Print the rows below without changing them, starting with the line that contains "The image size is (682, 554)." and continuing through the last row, with both ends included.

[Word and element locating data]
========================================================================
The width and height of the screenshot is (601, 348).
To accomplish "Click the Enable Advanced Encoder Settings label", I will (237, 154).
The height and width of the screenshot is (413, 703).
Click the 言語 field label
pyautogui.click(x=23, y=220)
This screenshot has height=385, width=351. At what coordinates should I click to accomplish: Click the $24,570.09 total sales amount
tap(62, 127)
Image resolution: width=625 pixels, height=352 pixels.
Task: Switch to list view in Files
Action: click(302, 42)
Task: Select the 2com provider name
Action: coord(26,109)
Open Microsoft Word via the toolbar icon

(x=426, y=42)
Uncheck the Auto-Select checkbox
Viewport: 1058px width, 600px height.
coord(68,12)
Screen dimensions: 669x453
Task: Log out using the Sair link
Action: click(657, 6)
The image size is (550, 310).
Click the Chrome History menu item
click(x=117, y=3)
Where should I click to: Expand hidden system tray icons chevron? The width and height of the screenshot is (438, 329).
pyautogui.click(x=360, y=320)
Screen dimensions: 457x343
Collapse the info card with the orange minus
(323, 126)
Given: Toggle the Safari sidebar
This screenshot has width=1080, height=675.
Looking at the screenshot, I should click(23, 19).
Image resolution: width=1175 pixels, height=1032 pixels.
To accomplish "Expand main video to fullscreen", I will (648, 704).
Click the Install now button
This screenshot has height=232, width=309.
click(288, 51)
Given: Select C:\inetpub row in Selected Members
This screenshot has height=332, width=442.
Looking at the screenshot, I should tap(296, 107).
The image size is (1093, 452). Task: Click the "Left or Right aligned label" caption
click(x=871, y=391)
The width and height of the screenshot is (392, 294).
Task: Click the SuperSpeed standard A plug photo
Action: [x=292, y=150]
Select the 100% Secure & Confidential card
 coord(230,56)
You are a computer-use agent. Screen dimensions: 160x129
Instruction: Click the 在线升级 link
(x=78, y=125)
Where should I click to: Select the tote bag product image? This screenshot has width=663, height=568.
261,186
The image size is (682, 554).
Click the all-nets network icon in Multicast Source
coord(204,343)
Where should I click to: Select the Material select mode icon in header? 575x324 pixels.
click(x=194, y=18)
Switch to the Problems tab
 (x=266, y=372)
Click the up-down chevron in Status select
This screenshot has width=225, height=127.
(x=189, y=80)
========================================================================
## [Complete answer]
The image size is (682, 554).
Click the all-nets network icon in Multicast Source
coord(204,343)
Where should I click to: Select the Material select mode icon in header? 575x324 pixels.
click(x=194, y=18)
Switch to the Problems tab
 (x=266, y=372)
Click the up-down chevron in Status select
This screenshot has width=225, height=127.
(x=189, y=80)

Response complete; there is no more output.